(Collected data entries)
=== Begin Enclosure ===
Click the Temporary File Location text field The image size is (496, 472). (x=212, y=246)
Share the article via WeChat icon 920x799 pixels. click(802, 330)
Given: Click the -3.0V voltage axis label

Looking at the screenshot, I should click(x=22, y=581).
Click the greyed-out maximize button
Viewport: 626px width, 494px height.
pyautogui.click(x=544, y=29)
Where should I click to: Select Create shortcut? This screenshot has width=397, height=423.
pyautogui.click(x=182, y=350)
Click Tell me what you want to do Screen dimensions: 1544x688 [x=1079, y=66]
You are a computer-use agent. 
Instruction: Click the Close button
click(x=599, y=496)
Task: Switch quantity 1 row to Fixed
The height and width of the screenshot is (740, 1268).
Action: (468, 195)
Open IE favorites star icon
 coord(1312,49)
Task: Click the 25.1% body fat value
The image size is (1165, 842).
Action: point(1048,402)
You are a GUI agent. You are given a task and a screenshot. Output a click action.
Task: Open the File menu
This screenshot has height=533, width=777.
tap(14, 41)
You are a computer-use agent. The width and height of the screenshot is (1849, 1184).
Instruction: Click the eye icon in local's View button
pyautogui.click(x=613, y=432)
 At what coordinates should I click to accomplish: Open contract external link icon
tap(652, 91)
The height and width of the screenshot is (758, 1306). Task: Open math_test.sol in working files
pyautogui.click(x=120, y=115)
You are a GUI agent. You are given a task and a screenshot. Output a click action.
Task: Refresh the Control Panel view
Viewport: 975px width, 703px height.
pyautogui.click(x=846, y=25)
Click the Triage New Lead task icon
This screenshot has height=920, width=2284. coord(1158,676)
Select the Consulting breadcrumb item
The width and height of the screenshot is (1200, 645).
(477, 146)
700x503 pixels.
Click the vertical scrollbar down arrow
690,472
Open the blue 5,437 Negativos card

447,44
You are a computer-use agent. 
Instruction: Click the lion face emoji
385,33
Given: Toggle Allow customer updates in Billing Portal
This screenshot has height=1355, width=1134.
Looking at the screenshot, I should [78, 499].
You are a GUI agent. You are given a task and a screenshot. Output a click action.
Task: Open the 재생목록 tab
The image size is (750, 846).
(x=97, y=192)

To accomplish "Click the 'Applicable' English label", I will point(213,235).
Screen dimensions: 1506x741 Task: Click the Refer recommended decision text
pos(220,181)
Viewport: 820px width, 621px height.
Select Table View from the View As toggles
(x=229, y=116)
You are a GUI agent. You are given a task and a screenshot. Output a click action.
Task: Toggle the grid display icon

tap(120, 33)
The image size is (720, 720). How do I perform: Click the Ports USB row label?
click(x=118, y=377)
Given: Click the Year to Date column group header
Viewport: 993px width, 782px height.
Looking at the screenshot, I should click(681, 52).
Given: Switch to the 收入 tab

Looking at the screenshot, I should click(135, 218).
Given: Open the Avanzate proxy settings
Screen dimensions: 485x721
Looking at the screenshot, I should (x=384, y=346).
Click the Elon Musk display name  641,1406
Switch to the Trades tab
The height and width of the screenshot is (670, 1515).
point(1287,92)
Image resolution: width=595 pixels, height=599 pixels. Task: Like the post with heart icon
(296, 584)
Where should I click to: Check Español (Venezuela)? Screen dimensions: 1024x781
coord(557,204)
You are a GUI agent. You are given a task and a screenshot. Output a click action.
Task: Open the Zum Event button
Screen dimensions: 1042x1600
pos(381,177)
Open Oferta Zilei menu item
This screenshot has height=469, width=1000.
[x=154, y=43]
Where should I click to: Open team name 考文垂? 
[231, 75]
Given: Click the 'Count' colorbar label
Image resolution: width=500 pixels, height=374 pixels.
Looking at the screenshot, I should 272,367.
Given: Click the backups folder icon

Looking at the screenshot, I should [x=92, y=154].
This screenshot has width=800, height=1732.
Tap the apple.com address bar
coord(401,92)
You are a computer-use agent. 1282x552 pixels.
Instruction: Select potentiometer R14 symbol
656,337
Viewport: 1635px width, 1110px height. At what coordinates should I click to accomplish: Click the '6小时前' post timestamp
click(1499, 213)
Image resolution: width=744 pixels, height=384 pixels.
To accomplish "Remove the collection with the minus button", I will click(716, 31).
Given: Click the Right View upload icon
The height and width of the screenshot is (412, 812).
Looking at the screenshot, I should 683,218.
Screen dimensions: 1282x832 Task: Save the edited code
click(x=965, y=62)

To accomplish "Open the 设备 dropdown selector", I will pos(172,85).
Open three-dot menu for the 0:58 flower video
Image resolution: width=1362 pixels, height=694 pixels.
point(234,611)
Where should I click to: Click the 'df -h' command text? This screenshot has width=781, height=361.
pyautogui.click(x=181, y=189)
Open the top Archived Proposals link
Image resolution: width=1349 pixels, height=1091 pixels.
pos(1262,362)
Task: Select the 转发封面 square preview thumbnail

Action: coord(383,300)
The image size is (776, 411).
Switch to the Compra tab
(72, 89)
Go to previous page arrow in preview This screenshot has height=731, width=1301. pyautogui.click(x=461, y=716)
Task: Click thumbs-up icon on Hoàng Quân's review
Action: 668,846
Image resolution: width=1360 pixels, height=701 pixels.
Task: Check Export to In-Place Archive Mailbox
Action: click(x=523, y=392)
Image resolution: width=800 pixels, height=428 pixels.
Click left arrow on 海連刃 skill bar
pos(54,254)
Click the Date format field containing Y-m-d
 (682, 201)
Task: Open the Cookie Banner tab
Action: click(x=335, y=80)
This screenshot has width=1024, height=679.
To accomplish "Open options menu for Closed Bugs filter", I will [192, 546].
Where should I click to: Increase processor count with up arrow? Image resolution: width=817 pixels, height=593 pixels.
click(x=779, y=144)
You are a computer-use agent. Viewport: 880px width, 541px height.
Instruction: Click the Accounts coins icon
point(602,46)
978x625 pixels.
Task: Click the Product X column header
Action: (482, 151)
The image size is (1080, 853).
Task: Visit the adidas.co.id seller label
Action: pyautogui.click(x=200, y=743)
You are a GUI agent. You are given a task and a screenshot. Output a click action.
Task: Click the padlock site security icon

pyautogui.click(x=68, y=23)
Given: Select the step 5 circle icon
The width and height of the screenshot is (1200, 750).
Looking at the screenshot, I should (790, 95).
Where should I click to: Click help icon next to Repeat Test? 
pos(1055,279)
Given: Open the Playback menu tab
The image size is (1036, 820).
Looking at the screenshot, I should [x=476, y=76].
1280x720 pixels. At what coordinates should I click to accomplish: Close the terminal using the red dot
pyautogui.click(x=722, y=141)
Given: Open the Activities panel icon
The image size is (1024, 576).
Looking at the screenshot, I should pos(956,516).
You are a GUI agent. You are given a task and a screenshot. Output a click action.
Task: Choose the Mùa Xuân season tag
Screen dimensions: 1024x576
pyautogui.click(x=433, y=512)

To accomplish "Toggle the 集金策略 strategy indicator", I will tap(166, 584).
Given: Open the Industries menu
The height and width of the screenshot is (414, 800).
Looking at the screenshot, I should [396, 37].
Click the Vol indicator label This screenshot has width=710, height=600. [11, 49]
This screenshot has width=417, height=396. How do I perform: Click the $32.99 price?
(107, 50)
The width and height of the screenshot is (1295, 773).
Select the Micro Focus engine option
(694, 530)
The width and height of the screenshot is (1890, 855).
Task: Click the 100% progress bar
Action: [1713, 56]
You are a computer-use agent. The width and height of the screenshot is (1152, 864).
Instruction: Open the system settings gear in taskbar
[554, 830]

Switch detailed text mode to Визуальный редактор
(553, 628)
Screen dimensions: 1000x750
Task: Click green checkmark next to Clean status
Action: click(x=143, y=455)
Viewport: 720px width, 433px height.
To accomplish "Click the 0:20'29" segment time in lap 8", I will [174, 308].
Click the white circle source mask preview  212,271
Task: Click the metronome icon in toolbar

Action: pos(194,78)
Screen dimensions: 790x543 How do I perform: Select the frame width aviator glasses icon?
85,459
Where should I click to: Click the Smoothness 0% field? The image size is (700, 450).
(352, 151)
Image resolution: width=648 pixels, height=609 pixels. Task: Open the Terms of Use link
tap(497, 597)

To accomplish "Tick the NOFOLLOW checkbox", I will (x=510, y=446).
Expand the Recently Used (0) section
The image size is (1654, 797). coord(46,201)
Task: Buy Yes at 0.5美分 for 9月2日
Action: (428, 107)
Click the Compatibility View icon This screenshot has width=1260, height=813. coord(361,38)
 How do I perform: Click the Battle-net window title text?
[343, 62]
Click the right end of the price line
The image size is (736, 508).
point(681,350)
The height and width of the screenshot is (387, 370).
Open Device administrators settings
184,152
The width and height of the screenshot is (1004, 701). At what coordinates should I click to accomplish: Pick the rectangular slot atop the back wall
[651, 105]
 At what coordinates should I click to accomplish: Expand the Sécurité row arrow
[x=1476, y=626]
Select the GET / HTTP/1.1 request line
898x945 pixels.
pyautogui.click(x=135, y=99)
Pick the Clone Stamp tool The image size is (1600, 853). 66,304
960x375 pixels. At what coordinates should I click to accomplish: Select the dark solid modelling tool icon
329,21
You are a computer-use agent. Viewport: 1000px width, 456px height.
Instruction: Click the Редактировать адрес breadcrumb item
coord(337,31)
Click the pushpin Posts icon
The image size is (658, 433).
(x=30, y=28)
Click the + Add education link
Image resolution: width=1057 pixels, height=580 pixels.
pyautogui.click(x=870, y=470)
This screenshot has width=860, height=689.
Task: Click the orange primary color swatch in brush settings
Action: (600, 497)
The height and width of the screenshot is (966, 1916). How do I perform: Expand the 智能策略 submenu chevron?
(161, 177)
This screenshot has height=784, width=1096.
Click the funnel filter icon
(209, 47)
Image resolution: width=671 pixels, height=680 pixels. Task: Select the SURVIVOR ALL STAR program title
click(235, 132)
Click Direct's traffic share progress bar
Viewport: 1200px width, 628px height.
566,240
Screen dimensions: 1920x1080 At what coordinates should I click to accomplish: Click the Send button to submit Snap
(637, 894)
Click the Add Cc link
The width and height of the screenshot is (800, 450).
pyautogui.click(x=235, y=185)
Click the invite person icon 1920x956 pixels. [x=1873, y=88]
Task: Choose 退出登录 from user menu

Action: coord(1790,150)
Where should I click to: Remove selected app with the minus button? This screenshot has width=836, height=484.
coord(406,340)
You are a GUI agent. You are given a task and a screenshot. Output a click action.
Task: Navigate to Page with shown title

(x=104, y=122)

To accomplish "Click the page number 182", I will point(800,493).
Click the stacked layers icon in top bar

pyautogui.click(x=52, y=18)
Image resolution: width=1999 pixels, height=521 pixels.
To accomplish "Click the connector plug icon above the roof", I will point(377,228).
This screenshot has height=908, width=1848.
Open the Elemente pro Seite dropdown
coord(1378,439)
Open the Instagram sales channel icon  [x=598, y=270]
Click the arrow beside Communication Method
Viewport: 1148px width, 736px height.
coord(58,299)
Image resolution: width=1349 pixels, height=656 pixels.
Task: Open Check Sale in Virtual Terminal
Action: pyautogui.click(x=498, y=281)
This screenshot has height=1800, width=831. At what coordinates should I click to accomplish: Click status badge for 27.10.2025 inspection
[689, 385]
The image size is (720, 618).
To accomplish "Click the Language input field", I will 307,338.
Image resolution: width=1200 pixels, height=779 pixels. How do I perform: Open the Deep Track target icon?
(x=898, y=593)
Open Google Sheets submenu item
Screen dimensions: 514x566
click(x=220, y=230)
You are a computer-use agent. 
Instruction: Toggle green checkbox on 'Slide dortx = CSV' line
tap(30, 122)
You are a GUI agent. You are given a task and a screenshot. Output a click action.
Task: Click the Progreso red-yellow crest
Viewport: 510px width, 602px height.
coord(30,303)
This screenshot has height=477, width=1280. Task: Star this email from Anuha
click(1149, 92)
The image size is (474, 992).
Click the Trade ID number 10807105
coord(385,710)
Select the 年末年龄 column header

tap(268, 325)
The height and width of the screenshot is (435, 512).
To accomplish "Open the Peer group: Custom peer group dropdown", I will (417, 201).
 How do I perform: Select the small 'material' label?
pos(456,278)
=== End Enclosure ===
Tally the lines above containing "computer"; give only the number.

● **Completed exercise**:
8